═════ PASSAGE FOR REVIEW

I've only shot someone at very close range—so missing really didn't come into it—which is why I was close.
Apparently if you are in a deadly threat situation - typically within 21 feet - the track record suggests that you have a 75-93% probability of missing with your first shot.
Why so—despite all your practice?
Because your body reacts entirely differently to a gunfight than it does when target shooting. Your stress level rockets. Facing death has that effect. Your body—being sensible—doesn’t like it; and communicates its displeasure with vigor. Your heart pounds. Your mouth goes dry. Your hands shake. It is extremely difficult to shoot accurately under such circumstances.
A new company called Advanced Ballistic Concepts reckons it can improve your odds of getting a hit with your first or second shot with either a handgun or shotgun. ABC has come up with a personal defense round that fragments after it leaves the muzzle, but where the fragments are held together to form a 14" diameter projectile mass in .45 caliber. The linking material is something like Kevlar thread.
There is a shotgun version of the round which spreads its tethered fragments 24." If you can't hit someone with that kind of spread, you're in the wrong line of work.
Check out ABC's Multiple Impact Bullet at www.mibullet.com You can also check it out on YouTube. It's the same principle as chain-shot where two half-cannon-balls joined together by a chain were used to cut rigging—or any human it happened to encounter.

══════════

ABOUT THIS EXERCISE:
Continue the passage on first-shot misses and the tethered-fragment defense round from where it ends, keeping its tone and subject.

═════ INFORMATION PROVIDED

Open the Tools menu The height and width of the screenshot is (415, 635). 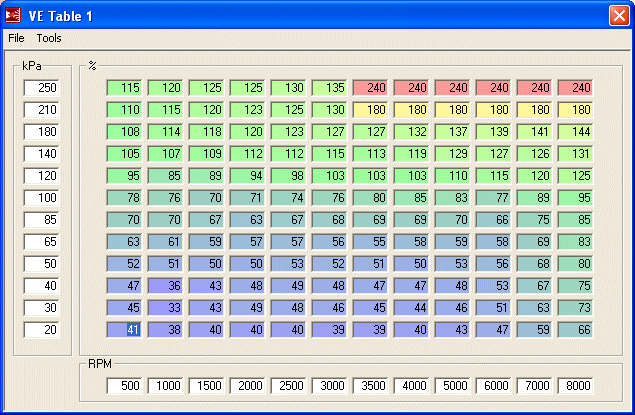(49, 38)
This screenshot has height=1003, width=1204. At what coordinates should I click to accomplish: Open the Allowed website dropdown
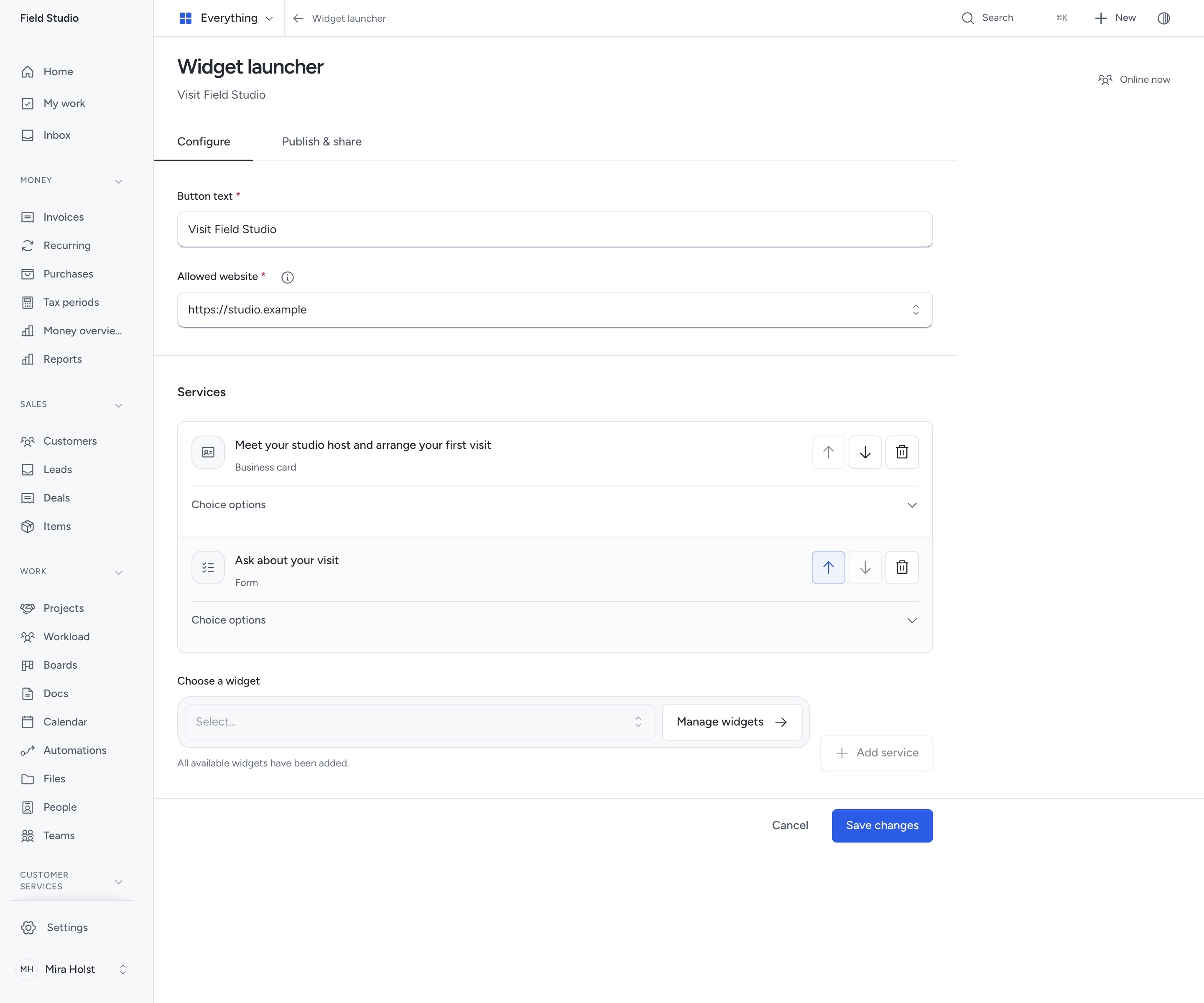554,310
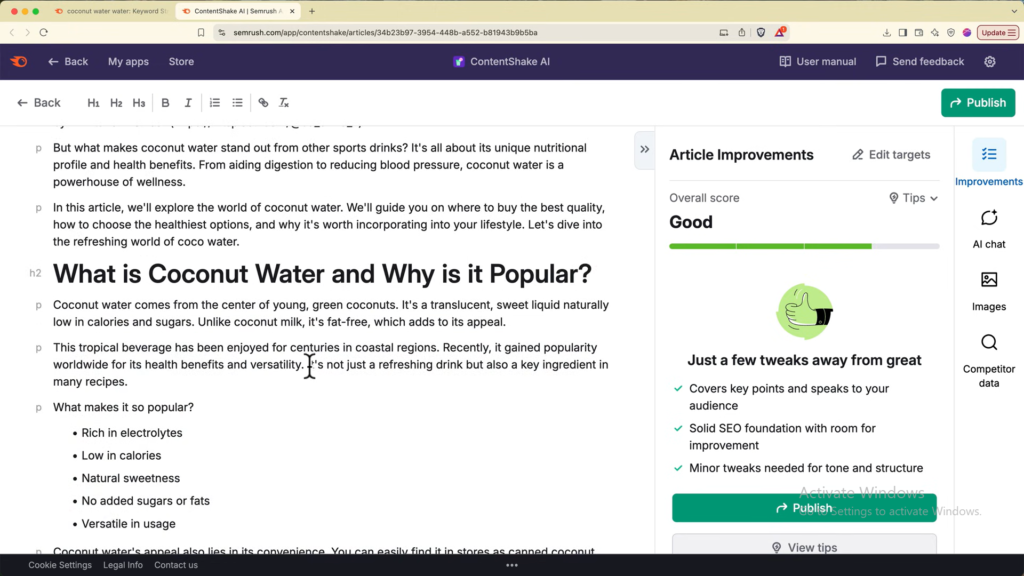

══════════

OUTPUT:
Where ABC is concerned, the truly impressive thing is how their people have managed to get the same effect in something as small as a 9mm handgun round.
Is there a downside to this kind of ammunition? Well, it's not the kind of stuff you'd use for plinking. It will cost you $5 or $6 a round. Secondly, I imagine its penetration ability suffers—both a good and a bad thing depending upon the situation. Thirdly, these are not long-range rounds (as far as I know).
For personal defense with a handgun, they would seem to make a great deal of sense.
Should ordinary citizens be allowed to have guns? This is one fight I’m staying out of. Most of my friends own firearms—and I enjoy shooting, On the other hand, the death rate from firearms is horrendous. But then so is the death rate from medical error (actually it is a great deal higher). Either way, the right to bear arms is established by the Constitution.